What Credential Stuffing is and how to protect yourself

A total of 500 million Zoom accounts are sold on the dark web thanks to "fill in credentials".

It is a common way for criminals to access online accounts. Here is what this term means and how you can protect yourself.

It starts with databases and password leakage

Attacks against online services are common. Criminals often exploit loopholes systems to obtain databases of usernames and passwords. Databases of stolen login credentials are often sold online on the dark web, with criminals paying in Bitcoin for the privilege of accessing the database.

Let's say you had an Avast forum account, which was hacked in 2014. This o was hacked and criminals may have your Avast forum username and password. Avast contacted you to change your password on their forum, so what's the problem?

Unfortunately, this can be bypassed-but not unless you're a techie who knows what he's doing. Suppose the login details for the Avast forum were "you@example.com" and "gamatoPassword". If you are logged in to other sites with the same username (your email address) and password, any criminal who obtains leaked passwords can access these other accounts.

Monitoring credentials in action

"Credential stuffing" involves the use of these databases by leaking connection information and attempting to connect to other Internet services.

Criminals obtain large databases of username and password combinations that have been leaked - often millions of login credentials - and try to link to other sites. Some people reuse the same password on multiple sites, so something will fit. This can generally be automated with software, quickly testing many connection combinations.

In other words, "hackers" fill in all these login credentials on the login form and see what happens. Some of them are sure to work.

This is one of the most common ways for hackers to hack online accounts these days. In 2018 alone, the Akamai content network recorded approximately 30 billion attacks with credentials.

How to protect yourself

Protecting yourself from completing credentials is very simple and you should follow the same password security practices that have been recommended by security experts for years. There is no magic solution - just good passwords:

  • Avoid reusing passwords: Use a unique password for each account you use online.
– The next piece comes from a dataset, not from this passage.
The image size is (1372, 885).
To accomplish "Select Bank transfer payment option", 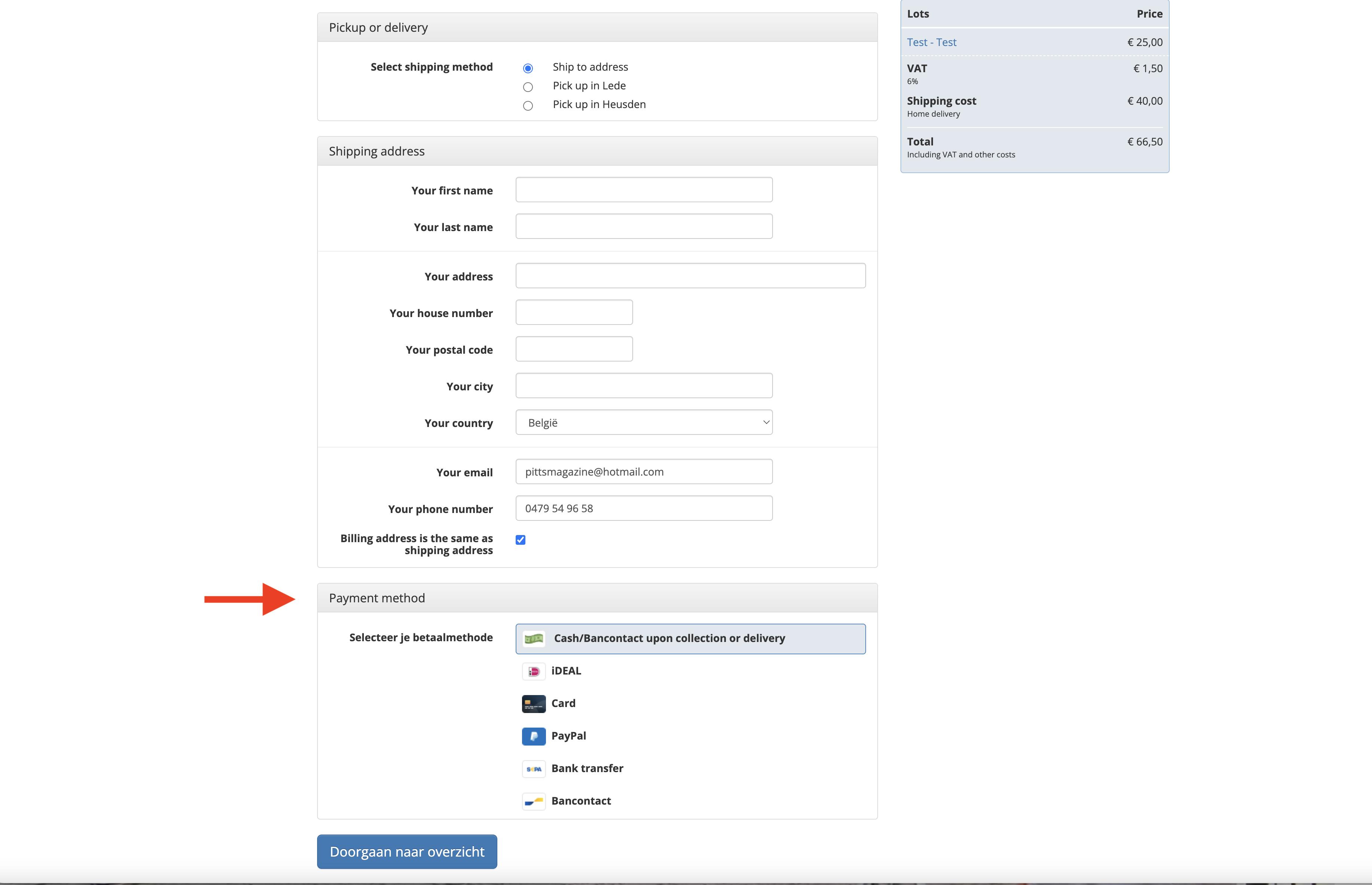I will tap(587, 769).
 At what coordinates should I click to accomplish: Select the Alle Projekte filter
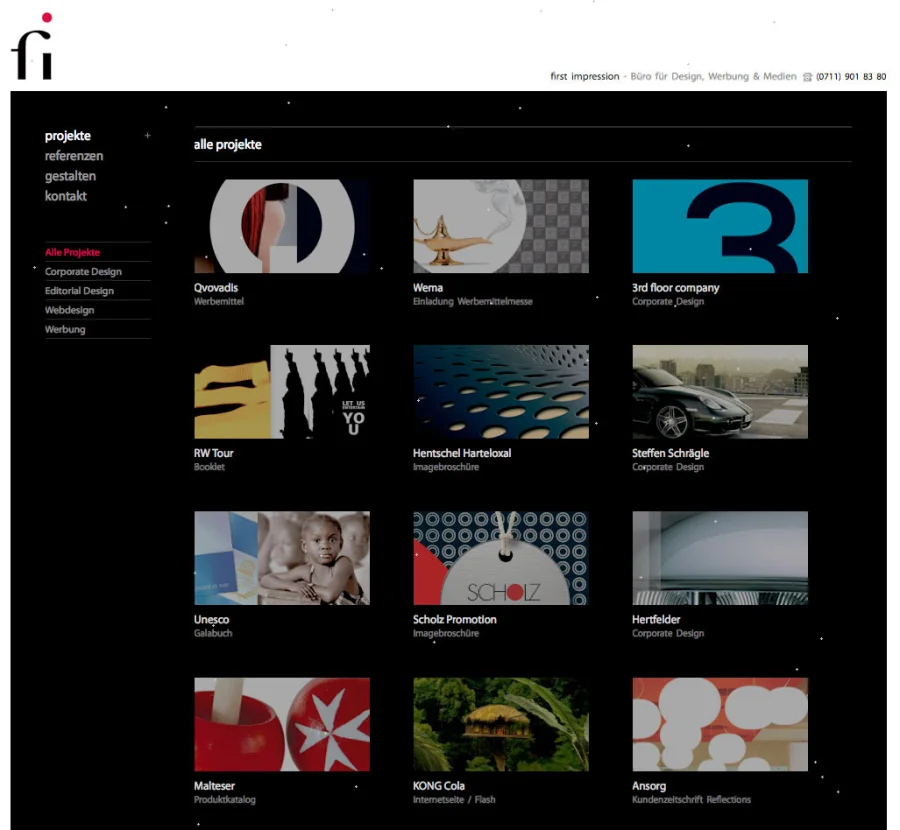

This way, even if your password is leaked, it cannot be used to link to other sites. Intruders may try to fill out your credentials on other login forms, but they will not work.
  • Using a Password Manager: Storing strong unique passwords is almost impossible if you have accounts on several sites and almost everyone does. We recommend that you use a password manager like KeePass who will "remember" the passwords for you.
  • Enable two-factor authentication: With two-step authentication, you need to provide something else - such as a password generated by an app or sent to you via SMS - each time you link to a website. Even if an attacker has your username and password, he or she will not be able to log in to your account without this password.
  • Receive notifications in the event of a data leak: With a service like Have I Have Pwned? you may be notified when your credentials appear in a leak.

How services can protect against credentials

There are many ways to protect online services from attacks with credentials.

  • Scan Database Leaks for User Codes: Facebook and Netflix scan leaked databases for passwords that exist on their own services. If there is a match, Facebook or Netflix may ask the user to change their password.
  • Two-factor authentication offer: The they should be able to choose two-factor authentication to secure their online accounts. Particularly sensitive services can make this function mandatory.
  • CAPTCHA requirement: If a login attempt seems strange, a service may require you to enter a CAPTCHA code that appears in an image or by clicking on another form to verify that a person - not a bot - is trying to log in.
  • Limit repetitive connection attempts: Services should try to exclude bots from attempting a large number of login attempts in the short term. Modern sophisticated bots may try to connect to multiple IP addresses at once to disguise their efforts.

Bad password practices - and, to be fair, insecure internet systems are very easy to break. So it is no wonder that many companies in the technology industry want to develop more secure systems without passwords.

 

iGuRu.gr The Best Technology Site in Greecefgns

every publication, directly to your inbox

Join the 2.086 registrants.

Credential stuffing

Written by Anastasis Vasileiadis

Translations are like women. When they are beautiful they are not faithful and when they are faithful they are not beautiful.

Leave a reply

Your email address is not published. Required fields are mentioned with *

Your message will not be published if:
1. Contains insulting, defamatory, racist, offensive or inappropriate comments.
2. Causes harm to minors.
3. It interferes with the privacy and individual and social rights of other users.
4. Advertises products or services or websites.
5. Contains personal information (address, phone, etc.).